→ **Passage shown**

#####

Thanks, Geoff.
I was afraid that was the answer re: stored calculations. Your
suggestion to tackle the problem just at the second level sounds like
it would be well worth some consideration.
I am definitely not excited about the option of exporting and
importing data between the levels, nor do I like the look up or auto-
calc option. Too easy to end up looking at incorrect info based on
old data.
I appreciate your suggestions. Thanks again.
Sue
On May 5, 2010, at 12:25 PM, Geoff Graham wrote:
On May 5, 2010, at 1:56 PM, Sue wrote:
I am wondering what steps I could take within Filemaker to speed up
the file functioning, such as possibly storing calculation results
at each level (none are stored at present, which I suspect is the
problem). Is there anything I need to consider before changing all
of my calculations to stored? Can I assume the fields will
recalculate as necessary whenever additional data is added at the
bottom level, or not?
That does appear to be the low-hanging fruit for you. Your second
option actually changes your structure some, which you are satisfied
with except for the speed issue.

#####

→ **Data block**
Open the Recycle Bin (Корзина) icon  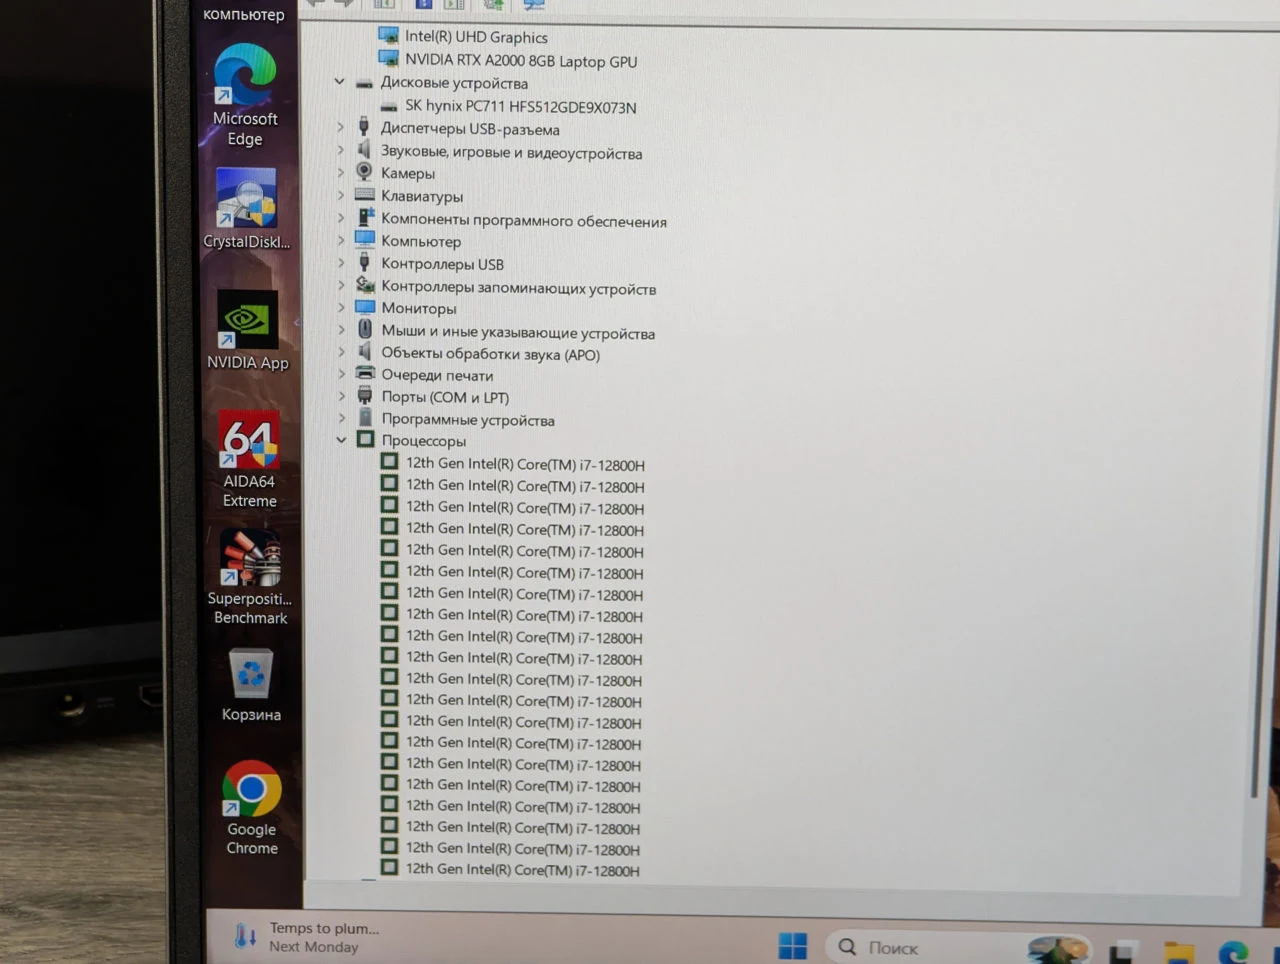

#####

→ **What to produce**
Could you pick up the email exchange about speeding up FileMaker calculations and continue it from its final sentence?

→ **Exercise output**
Stored calcs that use indexable data from the current record will
auto-update; Stored calcs that use data from a related record will
not, if only the data in the related file has changed.
so from what I'm picturing of your solution, no, they will not
update as necessary. I might try to change a few key fields at that
2nd level to text, number, whatever; instead of a calc, with the
needed lower level data getting in there via lookup or auto-entered
calc. From the description of your structure, just getting some
indexes at that second level may very well give you acceptable
performance again.
Lookups and auto-enters may not cut for you you, in which case I
would brute-force it: Script getting the data from level one to
level two. I picture a looping script with a go to related record
and a few variables. If I had to export a summary temp file from
level one, then import that into level two, well I would hate myself
a little, but I'd eventually get to sleep that night. :)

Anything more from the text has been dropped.